I’ll interrupt my normal procedure here of picking out a few bullet-points (or headlines) from the events of the year, to focus on a single theater of world affairs in which two big things happened simultaneously in 1566 CE. This was Szigetvár, a fortified city in the south of today’s Hungary, which was captured– after a dramatic and punishing battle– by a massive Ottoman army nominally headed by the 72-year-old Suleiman the Magnificent, who was sitting in a tent overlooking the battlefield.
Suleiman and his Grand Vizier Sokollu Mehmed Pasha, who was the true operational commander of the Ottoman forces, arrived at the battlefield in early August with an army of 100,000 men commanding 300 cannons; and the siege and tough fighting against the city’s complex series of fortifications then commenced.
On September 6, Suleiman died. English-WP tells us: “His death was kept secret at great effort, with only the Sultan’s innermost circle knowing of his demise. This was because the Ottomans feared that their soldiers would give up the battle if they knew that their leader died, so his death was kept secret for 48 days. A courier was dispatched from the camp with a message for Suleiman’s successor, Selim II. The courier may not even have known the content of the message he delivered to distant Asia Minor within a mere eight days.”

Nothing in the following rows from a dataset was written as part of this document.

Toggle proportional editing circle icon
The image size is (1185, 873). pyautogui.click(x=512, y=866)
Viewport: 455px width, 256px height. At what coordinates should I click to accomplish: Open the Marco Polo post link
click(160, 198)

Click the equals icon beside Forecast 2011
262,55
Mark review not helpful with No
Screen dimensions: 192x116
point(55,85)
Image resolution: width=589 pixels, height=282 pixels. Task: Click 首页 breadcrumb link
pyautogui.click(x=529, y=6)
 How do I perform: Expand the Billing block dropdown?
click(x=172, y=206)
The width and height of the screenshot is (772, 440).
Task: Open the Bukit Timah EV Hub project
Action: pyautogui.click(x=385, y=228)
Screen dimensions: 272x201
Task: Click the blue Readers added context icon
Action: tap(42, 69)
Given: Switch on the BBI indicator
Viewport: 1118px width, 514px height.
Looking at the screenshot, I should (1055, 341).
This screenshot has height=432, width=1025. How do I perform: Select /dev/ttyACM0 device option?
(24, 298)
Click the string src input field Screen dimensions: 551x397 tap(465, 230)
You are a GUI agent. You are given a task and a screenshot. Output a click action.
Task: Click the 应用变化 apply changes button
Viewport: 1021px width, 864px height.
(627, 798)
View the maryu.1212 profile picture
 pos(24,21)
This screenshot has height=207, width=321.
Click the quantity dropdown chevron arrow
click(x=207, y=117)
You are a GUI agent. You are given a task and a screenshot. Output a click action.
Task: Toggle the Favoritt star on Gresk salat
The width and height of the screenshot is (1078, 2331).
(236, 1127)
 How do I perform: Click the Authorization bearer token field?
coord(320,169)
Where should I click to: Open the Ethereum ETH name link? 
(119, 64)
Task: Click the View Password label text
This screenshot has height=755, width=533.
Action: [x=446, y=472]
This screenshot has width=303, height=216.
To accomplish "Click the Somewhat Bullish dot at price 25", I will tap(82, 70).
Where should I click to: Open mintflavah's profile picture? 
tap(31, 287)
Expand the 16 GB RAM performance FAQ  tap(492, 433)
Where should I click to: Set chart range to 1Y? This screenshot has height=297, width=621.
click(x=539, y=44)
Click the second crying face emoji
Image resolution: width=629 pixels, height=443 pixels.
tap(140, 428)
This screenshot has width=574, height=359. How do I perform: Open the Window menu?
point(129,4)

The following day, Sokollu Mehmed Pasha launched the final assault on the city as planned and it fell within the next couple of days among many grisly scenes.
The English-WP page on the Siege of Szigetvár provides a short, informative, and very dramatic description of all these events. (Szigetvár’s defenders had laid a deadly booby-trap before they surrendered their final redoubt! To keep the news of Suleiman’s death a secret, even his personal physician had to be strangled! And so on… )
The broader impact of these events of September 1566 was that, though the Ottomans had “won” at Szigetvár, they had done so only at a very heavy cost to their men, with an estimated 20,000 to 30,000 of them killed during the assault; and they were clearly not in any shape to push any further toward the Habsburg capital of Vienna. Some 70 years later, French churchman and statesman Cardinal Richelieu would reportedly describe this battle as the one that “saved [Western] civilization.”
(The battle would live on in the imagination of many in Christian Europe. The image in the banner above is Zrinyi’s Charge from the Fortress of Szigetvár by Bertalan Székely, 1879-1885.)
In 1566, and especially coming so close after the Ottoman navy’s failure to capture Malta the year before, it probably seemed clear that the Anatolia-born Ottoman dynasty had for now reached the limit of its ability to expand into (or, in the case of Malta, toward) Europe. There was also the matter of the stability of the post-Suleiman order within the Ottoman dynasty– though the grand old man himself seems to have taken care of that– for the moment, at least– by arranging to have the two sons most likely to challenge Selim’s succession murdered over recent years.
Regarding the Ottoman relationship with (other) European powers, within the still very complex, chaotic, and contested political order obtaining among the continent’s “Christian” powers, it had always been the Spanish/Habsburg constellation that had been most inimical to the Ottomans; whereas, as we’ve seen, the French king– also a Catholic– often allied with the Ottomans, especially against the Spanish/Habsburgs.
The attitude of the Habsburg ruler who was closest to Szigetvár was interesting. The knight/adventurer who organized and led the defenses of the city was not a Habsburg: he was a Croatian called Count Nikola IV Zrinski. The Habsburg person most closely involved in that region was the “Holy Roman Emperor” Maximilian II, a Vienna-born nephew of the deceased HRE+Spanish King Charles, and thus a cousin of current Spanish King Philip. Among Maximilian’s numerous titles he was supposed to also be “King of Hungary and Croatia”, though that claim was contested. Anyway, during the Siege of Szigetvár, Maximilian had 80,000 soldiers with him in the nearby city of Győr– but he did nothing at all to use them in order to help Zrinski! Then, the following year he sent two ambassadors to Istanbul to meet with Selim II…
But let me not get ahead of myself. My sense here is that, as the imminence of any “threat” from the Ottomans receded from the planning of Christian-European leaders, they would have more time over the years after 1566 to plan for ordering their own chaotic political order(s) a lot better– plus, for accelerating the projects that more of them were now engaged in, to build globe-girdling (and always violence-backed) global trading empires.